E in quell'istante senza pensare,
la sua coda svanì, mutandosi in mare.
E apparvero d'incanto, due gambe,
così belle che nessuno l'aveva viste mai.
Il vapore si schiuse, quando le acque impazienti
si sdraiarono sensuali sulla lava bollente;
ed una torre di fuoco estinse le carni evanescenti
del fiore, che vorticò col suo svanire,
attorno all'uomo che aveva liberato.
E gli ci volle un istante, per segnare col fuoco avanzato
la lezione diversa del suo passato;
ed un bacio poi, estinse quell'ultima insaziabile fiamma.
Tremante si alzò, e la prese per mano
mentre ella lasciava fuggire impazzita
la sua macchina intenta a scattare le foto;
bolle di sapone eterne, schizzavano
qua e là, come liberate da una millenaria prigione.

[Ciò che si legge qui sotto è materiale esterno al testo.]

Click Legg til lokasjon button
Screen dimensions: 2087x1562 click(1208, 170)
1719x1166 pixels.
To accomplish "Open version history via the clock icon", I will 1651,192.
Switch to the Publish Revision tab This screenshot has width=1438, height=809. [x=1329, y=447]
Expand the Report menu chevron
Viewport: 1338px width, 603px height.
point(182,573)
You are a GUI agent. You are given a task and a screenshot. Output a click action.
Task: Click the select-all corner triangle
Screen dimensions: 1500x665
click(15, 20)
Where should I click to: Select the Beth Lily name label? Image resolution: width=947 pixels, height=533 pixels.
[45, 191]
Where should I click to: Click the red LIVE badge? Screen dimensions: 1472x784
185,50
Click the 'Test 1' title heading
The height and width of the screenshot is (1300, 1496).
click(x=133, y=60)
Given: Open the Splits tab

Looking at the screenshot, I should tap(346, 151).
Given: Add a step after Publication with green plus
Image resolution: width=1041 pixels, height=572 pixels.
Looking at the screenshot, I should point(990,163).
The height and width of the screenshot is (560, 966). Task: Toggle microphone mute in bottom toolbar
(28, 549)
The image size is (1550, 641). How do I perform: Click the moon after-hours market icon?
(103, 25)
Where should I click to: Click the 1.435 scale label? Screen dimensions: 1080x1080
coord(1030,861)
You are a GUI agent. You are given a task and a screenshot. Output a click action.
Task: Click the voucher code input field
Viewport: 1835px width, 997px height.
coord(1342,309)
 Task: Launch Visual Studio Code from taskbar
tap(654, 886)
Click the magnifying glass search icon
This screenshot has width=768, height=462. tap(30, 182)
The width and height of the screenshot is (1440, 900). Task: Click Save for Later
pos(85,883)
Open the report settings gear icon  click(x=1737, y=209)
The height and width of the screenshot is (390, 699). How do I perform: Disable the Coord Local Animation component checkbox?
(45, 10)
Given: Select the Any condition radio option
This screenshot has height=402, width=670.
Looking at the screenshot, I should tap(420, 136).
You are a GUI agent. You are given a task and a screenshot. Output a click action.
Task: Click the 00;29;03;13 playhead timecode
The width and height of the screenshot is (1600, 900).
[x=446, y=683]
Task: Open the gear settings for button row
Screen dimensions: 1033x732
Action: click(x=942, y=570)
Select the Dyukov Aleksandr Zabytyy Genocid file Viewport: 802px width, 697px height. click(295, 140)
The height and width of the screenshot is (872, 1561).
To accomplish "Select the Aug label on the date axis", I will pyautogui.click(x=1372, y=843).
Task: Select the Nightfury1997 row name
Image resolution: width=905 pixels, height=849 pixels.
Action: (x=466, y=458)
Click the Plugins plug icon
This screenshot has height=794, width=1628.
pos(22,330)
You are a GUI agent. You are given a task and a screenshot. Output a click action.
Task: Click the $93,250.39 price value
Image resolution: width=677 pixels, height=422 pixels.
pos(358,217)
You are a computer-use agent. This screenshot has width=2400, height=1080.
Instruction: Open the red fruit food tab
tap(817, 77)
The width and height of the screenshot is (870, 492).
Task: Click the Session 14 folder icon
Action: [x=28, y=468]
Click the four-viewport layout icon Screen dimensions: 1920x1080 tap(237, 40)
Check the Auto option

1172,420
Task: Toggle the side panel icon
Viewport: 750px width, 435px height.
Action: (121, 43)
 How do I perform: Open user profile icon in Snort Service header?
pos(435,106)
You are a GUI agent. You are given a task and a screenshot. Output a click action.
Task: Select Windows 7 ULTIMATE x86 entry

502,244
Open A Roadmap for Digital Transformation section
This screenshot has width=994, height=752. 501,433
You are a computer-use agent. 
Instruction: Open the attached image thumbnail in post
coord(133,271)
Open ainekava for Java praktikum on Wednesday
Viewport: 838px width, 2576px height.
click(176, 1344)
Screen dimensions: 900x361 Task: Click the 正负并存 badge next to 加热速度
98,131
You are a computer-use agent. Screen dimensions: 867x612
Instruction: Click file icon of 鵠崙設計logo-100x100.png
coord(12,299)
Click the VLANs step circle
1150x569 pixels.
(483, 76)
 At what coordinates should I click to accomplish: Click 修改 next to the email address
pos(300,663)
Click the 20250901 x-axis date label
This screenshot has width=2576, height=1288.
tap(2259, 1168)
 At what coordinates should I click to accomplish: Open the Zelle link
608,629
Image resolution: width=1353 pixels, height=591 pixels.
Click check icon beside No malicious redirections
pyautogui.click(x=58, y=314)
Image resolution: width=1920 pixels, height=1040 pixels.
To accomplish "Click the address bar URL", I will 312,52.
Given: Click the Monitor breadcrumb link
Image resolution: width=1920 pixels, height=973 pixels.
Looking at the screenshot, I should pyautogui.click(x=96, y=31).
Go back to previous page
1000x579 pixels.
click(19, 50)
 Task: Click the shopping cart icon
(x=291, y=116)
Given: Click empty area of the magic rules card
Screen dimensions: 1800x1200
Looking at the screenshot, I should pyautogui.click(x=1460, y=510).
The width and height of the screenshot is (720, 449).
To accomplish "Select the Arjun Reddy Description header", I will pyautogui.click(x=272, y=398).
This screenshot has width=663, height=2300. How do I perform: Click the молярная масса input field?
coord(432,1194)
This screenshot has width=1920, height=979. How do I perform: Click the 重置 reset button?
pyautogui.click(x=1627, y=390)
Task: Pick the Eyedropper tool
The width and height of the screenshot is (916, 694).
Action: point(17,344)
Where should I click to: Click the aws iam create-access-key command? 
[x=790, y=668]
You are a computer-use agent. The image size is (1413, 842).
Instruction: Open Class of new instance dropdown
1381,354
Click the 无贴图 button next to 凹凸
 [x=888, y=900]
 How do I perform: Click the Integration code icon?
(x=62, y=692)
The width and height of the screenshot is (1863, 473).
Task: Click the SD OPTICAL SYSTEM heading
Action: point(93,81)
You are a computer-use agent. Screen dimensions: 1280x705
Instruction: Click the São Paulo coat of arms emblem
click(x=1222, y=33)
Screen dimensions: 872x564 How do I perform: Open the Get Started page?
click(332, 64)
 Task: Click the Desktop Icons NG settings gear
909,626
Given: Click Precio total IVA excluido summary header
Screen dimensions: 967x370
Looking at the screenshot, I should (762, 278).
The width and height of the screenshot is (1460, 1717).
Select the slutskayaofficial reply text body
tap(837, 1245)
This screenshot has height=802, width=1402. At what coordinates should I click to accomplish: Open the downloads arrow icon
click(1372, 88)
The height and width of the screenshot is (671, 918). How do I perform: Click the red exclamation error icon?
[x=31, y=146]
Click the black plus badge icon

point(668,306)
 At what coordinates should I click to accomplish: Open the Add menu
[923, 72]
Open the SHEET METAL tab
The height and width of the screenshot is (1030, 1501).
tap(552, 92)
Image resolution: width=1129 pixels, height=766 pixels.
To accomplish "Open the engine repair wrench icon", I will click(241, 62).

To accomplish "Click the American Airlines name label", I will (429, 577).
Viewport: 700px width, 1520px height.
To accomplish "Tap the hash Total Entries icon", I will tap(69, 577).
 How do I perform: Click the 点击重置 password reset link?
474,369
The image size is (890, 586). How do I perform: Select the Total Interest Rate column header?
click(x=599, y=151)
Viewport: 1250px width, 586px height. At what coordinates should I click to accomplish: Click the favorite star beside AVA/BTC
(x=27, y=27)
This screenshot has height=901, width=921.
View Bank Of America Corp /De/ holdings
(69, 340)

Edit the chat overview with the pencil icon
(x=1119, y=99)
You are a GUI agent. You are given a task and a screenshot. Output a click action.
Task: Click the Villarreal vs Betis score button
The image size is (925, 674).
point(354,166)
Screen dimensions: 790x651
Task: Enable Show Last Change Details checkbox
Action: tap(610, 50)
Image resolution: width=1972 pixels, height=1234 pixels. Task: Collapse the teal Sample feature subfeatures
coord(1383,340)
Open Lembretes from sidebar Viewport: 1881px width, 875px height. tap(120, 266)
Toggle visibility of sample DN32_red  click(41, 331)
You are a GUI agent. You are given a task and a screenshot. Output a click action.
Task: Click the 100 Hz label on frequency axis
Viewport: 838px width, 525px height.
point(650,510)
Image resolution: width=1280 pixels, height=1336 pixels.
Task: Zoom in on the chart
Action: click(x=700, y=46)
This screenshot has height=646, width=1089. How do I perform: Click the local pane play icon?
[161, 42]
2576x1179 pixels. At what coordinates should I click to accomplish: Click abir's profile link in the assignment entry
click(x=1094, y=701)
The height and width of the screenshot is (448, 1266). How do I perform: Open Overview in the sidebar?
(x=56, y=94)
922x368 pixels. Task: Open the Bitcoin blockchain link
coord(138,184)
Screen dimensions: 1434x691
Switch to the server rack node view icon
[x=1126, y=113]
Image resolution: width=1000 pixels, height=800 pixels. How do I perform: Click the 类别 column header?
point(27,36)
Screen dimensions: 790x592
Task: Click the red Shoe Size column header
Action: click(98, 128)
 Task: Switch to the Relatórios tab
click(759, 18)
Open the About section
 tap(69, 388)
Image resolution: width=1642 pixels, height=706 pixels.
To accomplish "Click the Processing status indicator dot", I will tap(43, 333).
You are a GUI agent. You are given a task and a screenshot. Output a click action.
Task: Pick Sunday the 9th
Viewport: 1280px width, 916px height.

"Cosa sono?" le chiese, tendendo la mano
a sfiorarle; poi eccola che in un frullare di ali,
una gli si posa sul palmo. E spegne col dito, lui,
le labbra focose, che si apprestavano a dargli
chissà quale risposta. Gli si affida la foto,
che senza esitare si stende fiduciosa sulle dita,
ed egli, ne compie il destino: ne fa una carezza
per il muro che spento li era rimasti a guardare,
tutti quegli anni immobile. E d'un tratto trafitto,
inchiodato: ed urla la casa, di quel dolore
che in un istante soltanto ha saputo renderla viva.
Ed urla di intenso piacere, trapassato nel cuore,
mentre si sgretola e assaggia i raggi del sole.
Il buio ritorna, e gli compare dinanzi
come il letto più bello, più madido e pronto
e non aspetta altro che il loro confronto:
non è triste quel buio, d'una notte che ovunque li tocca.
Poi un flash, d'una luce che non aveva mai visto,
una foto sull'orgasmo del muro grida "io esisto!".